*TEXT EXCERPT*:
[PATCH v5 04/45] percpu_rwlock: Implement the core design of Per-CPU Reader-Writer Locks

[Namhyung Kim]

On Thu, 24 Jan 2013 10:00:04 +0530, Srivatsa S. Bhat wrote:
> On 01/24/2013 01:27 AM, Tejun Heo wrote:
>> On Thu, Jan 24, 2013 at 01:03:52AM +0530, Srivatsa S. Bhat wrote:
>>> CPU 0                          CPU 1
>>>
>>> read_lock(&rwlock)
>>>
>>>                               write_lock(&rwlock) //spins, because CPU 0
>>>                               //has acquired the lock for read
>>>
>>> read_lock(&rwlock)
>>>    ^^^^^
>>> What happens here? Does CPU 0 start spinning (and hence deadlock) or will
>>> it continue realizing that it already holds the rwlock for read?
>> 
>> I don't think rwlock allows nesting write lock inside read lock.
>> read_lock(); write_lock() will always deadlock.
>> 
>
> Sure, I understand that :-) My question was, what happens when *two* CPUs
> are involved, as in, the read_lock() is invoked only on CPU 0 whereas the
> write_lock() is invoked on CPU 1.
>
> For example, the same scenario shown above, but with slightly different
> timing, will NOT result in a deadlock:
>
> Scenario 2:
>   CPU 0                                CPU 1
>
> read_lock(&rwlock)
>
>
> read_lock(&rwlock) //doesn't spin
>
>                                     write_lock(&rwlock) //spins, because CPU 0
>                                     //has acquired the lock for read
>
>
> So I was wondering whether the "fairness" logic of rwlocks would cause
> the second read_lock() to spin (in the first scenario shown above) because
> a writer is already waiting (and hence new readers should spin) and thus
> cause a deadlock.

*DATASET CONTENT*:
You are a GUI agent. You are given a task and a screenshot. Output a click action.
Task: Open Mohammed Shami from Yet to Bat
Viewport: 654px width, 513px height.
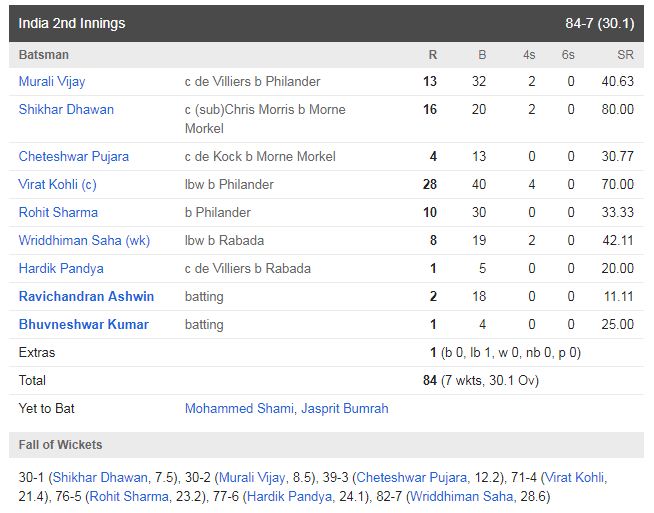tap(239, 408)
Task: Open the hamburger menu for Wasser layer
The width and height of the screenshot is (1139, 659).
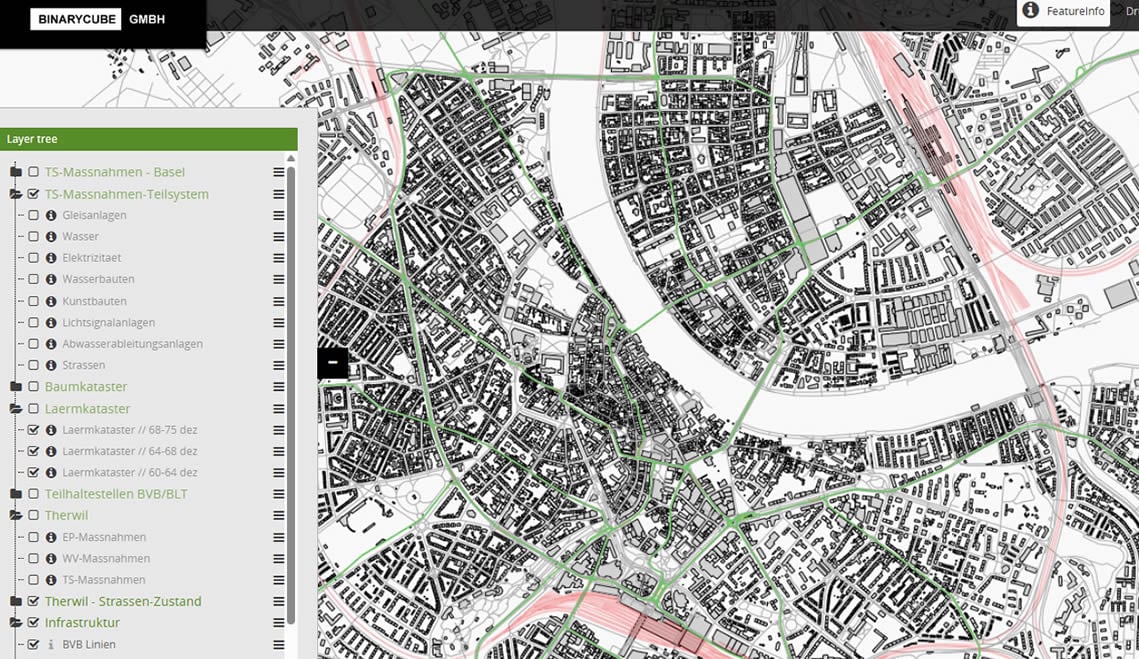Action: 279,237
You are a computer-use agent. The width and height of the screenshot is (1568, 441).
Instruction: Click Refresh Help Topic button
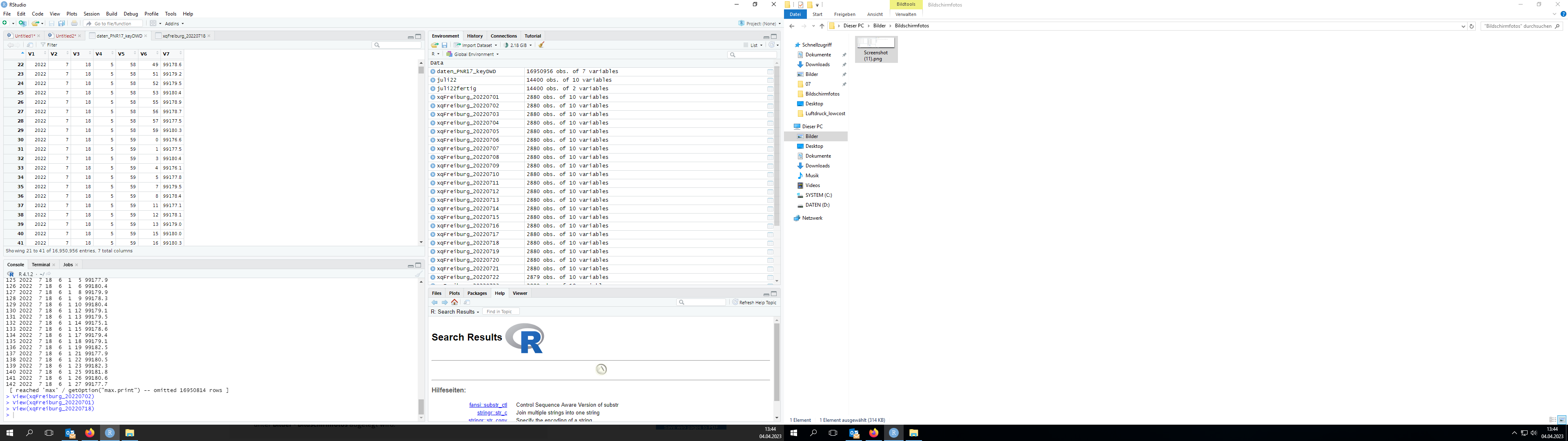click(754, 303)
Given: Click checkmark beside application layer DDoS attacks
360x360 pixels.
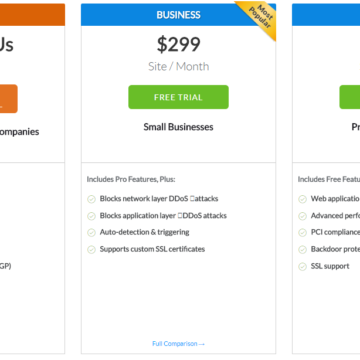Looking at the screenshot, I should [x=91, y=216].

*EXERCISES*:
1. In the rwlock thread, what does Tejun Heo say will always happen with read_lock(); write_lock()?
2. Duplicate the rwlock thread from "On Thu, 24 Jan" up to and including "rwlock for read?".
3. According to the rwlock thread, why might the second read_lock() on CPU 0 spin in the first scenario and cause a deadlock?

*EXPECTED OUTPUTS*:
1. It will always deadlock.

2.
On Thu, 24 Jan 2013 10:00:04 +0530, Srivatsa S. Bhat wrote:
> On 01/24/2013 01:27 AM, Tejun Heo wrote:
>> On Thu, Jan 24, 2013 at 01:03:52AM +0530, Srivatsa S. Bhat wrote:
>>> CPU 0                          CPU 1
>>>
>>> read_lock(&rwlock)
>>>
>>>                               write_lock(&rwlock) //spins, because CPU 0
>>>                               //has acquired the lock for read
>>>
>>> read_lock(&rwlock)
>>>    ^^^^^
>>> What happens here? Does CPU 0 start spinning (and hence deadlock) or will
>>> it continue realizing that it already holds the rwlock for read?

3. The "fairness" logic of rwlocks might make the second read_lock() spin, because a writer on CPU 1 is already waiting and new readers should therefore spin. Since CPU 1's write_lock() is itself spinning because CPU 0 holds the lock for read, this would cause a deadlock.